The Christmas Tree is technically a reread for me, although I haven't reviewed it on my blog. I picked this one up because I remembered enjoying the movie adaptation of it. It didn't disappoint. What I like best about this feel-good Christmas story are the flashbacks.
The chief gardener for Rockefeller Center narrates Julie Salamon's The Christmas Tree. In his own words, this gardener tells of his search, his on-going, never-ending search for THE tree. If he's not looking for this year's tree, his mind is already on finding NEXT year's tree. The book is about one special tree in particular, one that led to an ongoing friendship.
One day the narrator spots THE tree from a helicopter. He learns it's on the property of a convent. He goes. He talks. He asks. He meets Sister Anthony THE nun who will decide if he can have the tree or not. They have more in common than he was expecting certainly. But. She's not ready or willing to part with the tree called, TREE.

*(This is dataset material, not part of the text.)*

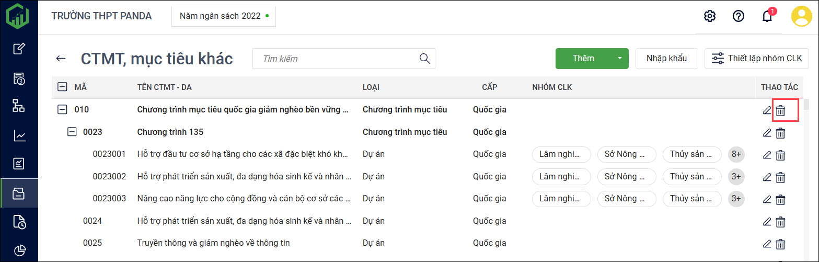This screenshot has height=262, width=819.
Task: Show more CLK groups via 8+ badge
Action: click(736, 154)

Sister Anthony is a storyteller. She is. And the narrator turns out to be a good listener. Over several years at least, he keeps coming back to see her, to visit with her and hear her stories. He has things to share as well. Through these sections, readers learn of Anna.
In the flashbacks, readers meet a young orphan named Anna who eventually came to be raised at the convent. Her story is very personal, and it reveals her affection, her connection to nature. The young girl as you've probably guessed IS Sister Anthony herself.
I loved Anna. I did. Her part in the story is what made it work for me. It was her connection with the tree--in the past and present--that kept me reading.